(WHAT IS REQUIRED):
Please lay out every one of the items below as a Markdown table with the columns Row and Line, putting each line in its own numbered row and leaving out any blank lines.

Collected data
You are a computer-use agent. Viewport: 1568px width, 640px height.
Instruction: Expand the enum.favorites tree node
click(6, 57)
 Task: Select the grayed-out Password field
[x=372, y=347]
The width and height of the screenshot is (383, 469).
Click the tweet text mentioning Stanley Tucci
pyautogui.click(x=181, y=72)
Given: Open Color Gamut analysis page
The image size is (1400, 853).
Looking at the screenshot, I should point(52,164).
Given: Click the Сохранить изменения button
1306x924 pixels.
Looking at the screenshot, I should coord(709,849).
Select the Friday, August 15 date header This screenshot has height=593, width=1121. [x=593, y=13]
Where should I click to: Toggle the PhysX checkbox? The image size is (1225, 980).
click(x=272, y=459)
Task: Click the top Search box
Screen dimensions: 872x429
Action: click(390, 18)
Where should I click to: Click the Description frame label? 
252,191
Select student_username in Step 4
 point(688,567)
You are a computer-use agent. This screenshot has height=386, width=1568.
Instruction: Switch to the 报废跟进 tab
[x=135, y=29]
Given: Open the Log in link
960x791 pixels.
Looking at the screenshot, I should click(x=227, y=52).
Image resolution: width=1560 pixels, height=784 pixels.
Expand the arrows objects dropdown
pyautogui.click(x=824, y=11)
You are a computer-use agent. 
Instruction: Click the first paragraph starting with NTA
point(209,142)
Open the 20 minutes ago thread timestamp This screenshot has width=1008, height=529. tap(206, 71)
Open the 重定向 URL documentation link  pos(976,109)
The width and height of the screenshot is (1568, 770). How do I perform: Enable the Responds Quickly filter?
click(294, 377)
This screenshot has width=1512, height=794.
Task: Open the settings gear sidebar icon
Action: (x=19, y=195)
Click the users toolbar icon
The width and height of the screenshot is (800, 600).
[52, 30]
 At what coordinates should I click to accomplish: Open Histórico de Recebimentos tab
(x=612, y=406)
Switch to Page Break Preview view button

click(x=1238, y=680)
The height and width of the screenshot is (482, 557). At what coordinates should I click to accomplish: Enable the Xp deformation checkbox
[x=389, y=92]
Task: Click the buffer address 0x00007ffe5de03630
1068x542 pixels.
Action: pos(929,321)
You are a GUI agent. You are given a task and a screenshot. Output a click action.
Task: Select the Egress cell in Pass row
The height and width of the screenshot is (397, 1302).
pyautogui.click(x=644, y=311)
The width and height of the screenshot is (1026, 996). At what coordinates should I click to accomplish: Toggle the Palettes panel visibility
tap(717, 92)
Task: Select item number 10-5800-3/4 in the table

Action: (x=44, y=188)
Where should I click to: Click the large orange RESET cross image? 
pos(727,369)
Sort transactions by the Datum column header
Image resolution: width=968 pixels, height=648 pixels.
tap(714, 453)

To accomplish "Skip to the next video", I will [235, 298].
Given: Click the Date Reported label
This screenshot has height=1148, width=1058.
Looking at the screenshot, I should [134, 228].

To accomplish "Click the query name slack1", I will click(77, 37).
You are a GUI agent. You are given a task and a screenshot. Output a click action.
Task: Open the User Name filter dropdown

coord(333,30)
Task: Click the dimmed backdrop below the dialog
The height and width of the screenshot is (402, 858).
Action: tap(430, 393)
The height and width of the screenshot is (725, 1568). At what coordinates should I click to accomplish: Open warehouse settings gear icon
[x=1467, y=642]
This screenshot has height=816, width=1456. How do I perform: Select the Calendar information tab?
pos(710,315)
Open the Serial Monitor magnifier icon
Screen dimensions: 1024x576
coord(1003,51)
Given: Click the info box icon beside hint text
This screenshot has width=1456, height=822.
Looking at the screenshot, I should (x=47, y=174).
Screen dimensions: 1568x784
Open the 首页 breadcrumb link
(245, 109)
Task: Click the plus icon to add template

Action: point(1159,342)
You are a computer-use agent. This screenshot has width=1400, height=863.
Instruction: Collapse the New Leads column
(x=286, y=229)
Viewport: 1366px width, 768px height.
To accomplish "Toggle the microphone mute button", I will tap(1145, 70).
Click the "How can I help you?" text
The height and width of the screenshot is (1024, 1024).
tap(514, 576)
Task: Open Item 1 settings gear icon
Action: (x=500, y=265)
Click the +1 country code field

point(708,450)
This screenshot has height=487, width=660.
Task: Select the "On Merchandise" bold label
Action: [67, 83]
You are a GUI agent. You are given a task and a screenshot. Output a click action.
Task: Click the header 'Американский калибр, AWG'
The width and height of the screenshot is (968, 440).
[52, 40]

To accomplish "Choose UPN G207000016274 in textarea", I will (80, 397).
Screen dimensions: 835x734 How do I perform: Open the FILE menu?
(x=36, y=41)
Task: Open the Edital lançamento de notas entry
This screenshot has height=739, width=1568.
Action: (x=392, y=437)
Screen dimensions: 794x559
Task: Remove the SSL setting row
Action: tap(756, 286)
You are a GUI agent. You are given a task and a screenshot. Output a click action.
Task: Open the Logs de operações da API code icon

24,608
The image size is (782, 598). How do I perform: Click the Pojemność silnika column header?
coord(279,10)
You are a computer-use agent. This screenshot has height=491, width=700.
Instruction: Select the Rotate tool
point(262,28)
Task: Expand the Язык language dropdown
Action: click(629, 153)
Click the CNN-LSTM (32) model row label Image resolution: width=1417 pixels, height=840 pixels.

(FULL RESPONSE):
| Row | Line |
|---|---|
| 1 | You are a computer-use agent. Viewport: 1568px width, 640px height. |
| 2 | Instruction: Expand the enum.favorites tree node |
| 3 | click(6, 57) |
| 4 |  Task: Select the grayed-out Password field |
| 5 | [x=372, y=347] |
| 6 | The width and height of the screenshot is (383, 469). |
| 7 | Click the tweet text mentioning Stanley Tucci |
| 8 | pyautogui.click(x=181, y=72) |
| 9 | Given: Open Color Gamut analysis page |
| 10 | The image size is (1400, 853). |
| 11 | Looking at the screenshot, I should point(52,164). |
| 12 | Given: Click the Сохранить изменения button |
| 13 | 1306x924 pixels. |
| 14 | Looking at the screenshot, I should coord(709,849). |
| 15 | Select the Friday, August 15 date header This screenshot has height=593, width=1121. [x=593, y=13] |
| 16 | Where should I click to: Toggle the PhysX checkbox? The image size is (1225, 980). |
| 17 | click(x=272, y=459) |
| 18 | Task: Click the top Search box |
| 19 | Screen dimensions: 872x429 |
| 20 | Action: click(390, 18) |
| 21 | Where should I click to: Click the Description frame label?  |
| 22 | 252,191 |
| 23 | Select student_username in Step 4 |
| 24 |  point(688,567) |
| 25 | You are a computer-use agent. This screenshot has height=386, width=1568. |
| 26 | Instruction: Switch to the 报废跟进 tab |
| 27 | [x=135, y=29] |
| 28 | Given: Open the Log in link |
| 29 | 960x791 pixels. |
| 30 | Looking at the screenshot, I should click(x=227, y=52). |
| 31 | Image resolution: width=1560 pixels, height=784 pixels. |
| 32 | Expand the arrows objects dropdown |
| 33 | pyautogui.click(x=824, y=11) |
| 34 | You are a computer-use agent.  |
| 35 | Instruction: Click the first paragraph starting with NTA |
| 36 | point(209,142) |
| 37 | Open the 20 minutes ago thread timestamp This screenshot has width=1008, height=529. tap(206, 71) |
| 38 | Open the 重定向 URL documentation link  pos(976,109) |
| 39 | The width and height of the screenshot is (1568, 770). How do I perform: Enable the Responds Quickly filter? |
| 40 | click(294, 377) |
| 41 | This screenshot has width=1512, height=794. |
| 42 | Task: Open the settings gear sidebar icon |
| 43 | Action: (x=19, y=195) |
| 44 | Click the users toolbar icon |
| 45 | The width and height of the screenshot is (800, 600). |
| 46 | [52, 30] |
| 47 |  At what coordinates should I click to accomplish: Open Histórico de Recebimentos tab |
| 48 | (x=612, y=406) |
| 49 | Switch to Page Break Preview view button |
| 50 | click(x=1238, y=680) |
| 51 | The height and width of the screenshot is (482, 557). At what coordinates should I click to accomplish: Enable the Xp deformation checkbox |
| 52 | [x=389, y=92] |
| 53 | Task: Click the buffer address 0x00007ffe5de03630 |
| 54 | 1068x542 pixels. |
| 55 | Action: pos(929,321) |
| 56 | You are a GUI agent. You are given a task and a screenshot. Output a click action. |
| 57 | Task: Select the Egress cell in Pass row |
| 58 | The height and width of the screenshot is (397, 1302). |
| 59 | pyautogui.click(x=644, y=311) |
| 60 | The width and height of the screenshot is (1026, 996). At what coordinates should I click to accomplish: Toggle the Palettes panel visibility |
| 61 | tap(717, 92) |
| 62 | Task: Select item number 10-5800-3/4 in the table |
| 63 | Action: (x=44, y=188) |
| 64 | Where should I click to: Click the large orange RESET cross image?  |
| 65 | pos(727,369) |
| 66 | Sort transactions by the Datum column header |
| 67 | Image resolution: width=968 pixels, height=648 pixels. |
| 68 | tap(714, 453) |
| 69 | To accomplish "Skip to the next video", I will [235, 298]. |
| 70 | Given: Click the Date Reported label |
| 71 | This screenshot has height=1148, width=1058. |
| 72 | Looking at the screenshot, I should [134, 228]. |
| 73 | To accomplish "Click the query name slack1", I will click(77, 37). |
| 74 | You are a GUI agent. You are given a task and a screenshot. Output a click action. |
| 75 | Task: Open the User Name filter dropdown |
| 76 | coord(333,30) |
| 77 | Task: Click the dimmed backdrop below the dialog |
| 78 | The height and width of the screenshot is (402, 858). |
| 79 | Action: tap(430, 393) |
| 80 | The height and width of the screenshot is (725, 1568). At what coordinates should I click to accomplish: Open warehouse settings gear icon |
| 81 | [x=1467, y=642] |
| 82 | This screenshot has height=816, width=1456. How do I perform: Select the Calendar information tab? |
| 83 | pos(710,315) |
| 84 | Open the Serial Monitor magnifier icon |
| 85 | Screen dimensions: 1024x576 |
| 86 | coord(1003,51) |
| 87 | Given: Click the info box icon beside hint text |
| 88 | This screenshot has width=1456, height=822. |
| 89 | Looking at the screenshot, I should (x=47, y=174). |
| 90 | Screen dimensions: 1568x784 |
| 91 | Open the 首页 breadcrumb link |
| 92 | (245, 109) |
| 93 | Task: Click the plus icon to add template |
| 94 | Action: point(1159,342) |
| 95 | You are a computer-use agent. This screenshot has width=1400, height=863. |
| 96 | Instruction: Collapse the New Leads column |
| 97 | (x=286, y=229) |
| 98 | Viewport: 1366px width, 768px height. |
| 99 | To accomplish "Toggle the microphone mute button", I will tap(1145, 70). |
| 100 | Click the "How can I help you?" text |
| 101 | The height and width of the screenshot is (1024, 1024). |
| 102 | tap(514, 576) |
| 103 | Task: Open Item 1 settings gear icon |
| 104 | Action: (x=500, y=265) |
| 105 | Click the +1 country code field |
| 106 | point(708,450) |
| 107 | This screenshot has height=487, width=660. |
| 108 | Task: Select the "On Merchandise" bold label |
| 109 | Action: [67, 83] |
| 110 | You are a GUI agent. You are given a task and a screenshot. Output a click action. |
| 111 | Task: Click the header 'Американский калибр, AWG' |
| 112 | The width and height of the screenshot is (968, 440). |
| 113 | [52, 40] |
| 114 | To accomplish "Choose UPN G207000016274 in textarea", I will (80, 397). |
| 115 | Screen dimensions: 835x734 How do I perform: Open the FILE menu? |
| 116 | (x=36, y=41) |
| 117 | Task: Open the Edital lançamento de notas entry |
| 118 | This screenshot has height=739, width=1568. |
| 119 | Action: (x=392, y=437) |
| 120 | Screen dimensions: 794x559 |
| 121 | Task: Remove the SSL setting row |
| 122 | Action: tap(756, 286) |
| 123 | You are a GUI agent. You are given a task and a screenshot. Output a click action. |
| 124 | Task: Open the Logs de operações da API code icon |
| 125 | 24,608 |
| 126 | The image size is (782, 598). How do I perform: Click the Pojemność silnika column header? |
| 127 | coord(279,10) |
| 128 | You are a computer-use agent. This screenshot has height=491, width=700. |
| 129 | Instruction: Select the Rotate tool |
| 130 | point(262,28) |
| 131 | Task: Expand the Язык language dropdown |
| 132 | Action: click(629, 153) |
| 133 | Click the CNN-LSTM (32) model row label Image resolution: width=1417 pixels, height=840 pixels. |